Sunday, 3 May 2015

A Misunderstanding Of A Nominal Group And A Misleading Inference

Martin (1992: 115):
This explains both the oddity and the rhetorical effect of Sachs [sic], Schegloff and Jefferson's A simplest systematics for the organisation of turn-taking for conversation which presumes a set of turn-taking systematics without in fact claiming that theirs is uniquely identifiable among this set as simpler than the others (the effect is not the same as writing one of the simplest systematics; cf. Halliday and Hasan 1976: 81 who suggest that a latest notion means 'one of the latest notions'implying that they would prefer to crossclassify the [presenting/presuming] system with both comparison and superset reference, rather than making superset reference dependent on the feature [undirected]).
For these reasons then the [comparison/-] system is simultaneous with the options [presenting/presuming] and [generic/specific].

Blogger Comments:

[1] This again confuses construing experience with textual reference; see previous posts.

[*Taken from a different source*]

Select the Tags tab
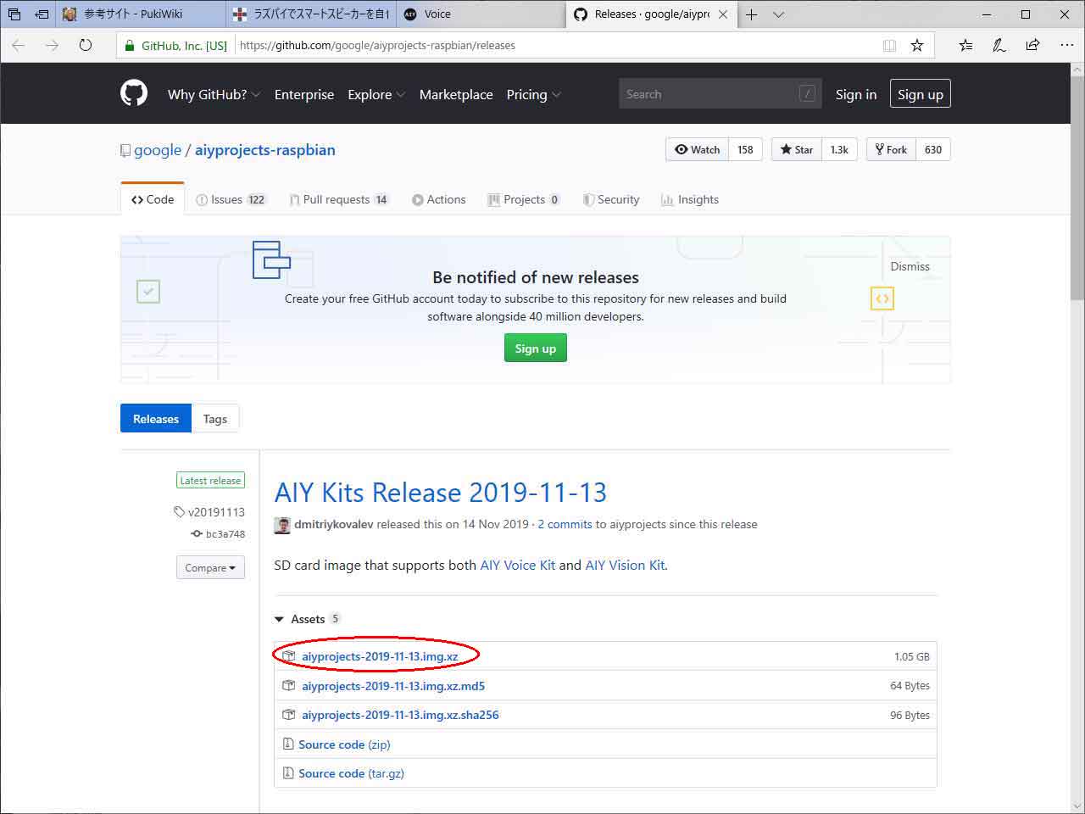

[2] This misunderstands the experiential meaning of this title.  The title a simplest systematics does claim that no others are simpler, but acknowledges that there may be others just as simple.

[3] Martin's claim is the opposite of what is true, as the reference to Halliday & Hasan (1976: 81) confirms.

[4] This is very misleading indeed, since it falsely infers that Halliday & Hasan would endorse Martin's misunderstanding of cohesive reference.

[5] On the one hand, this is a non-sequitur, since "these reasons" do not logically entail the simultaneity of these systems, and on the other hand, the conclusion is itself based on the mistaken notion that nominal groups are reference items, which, in turn, arises from confusing nominal group deixis with cohesive reference.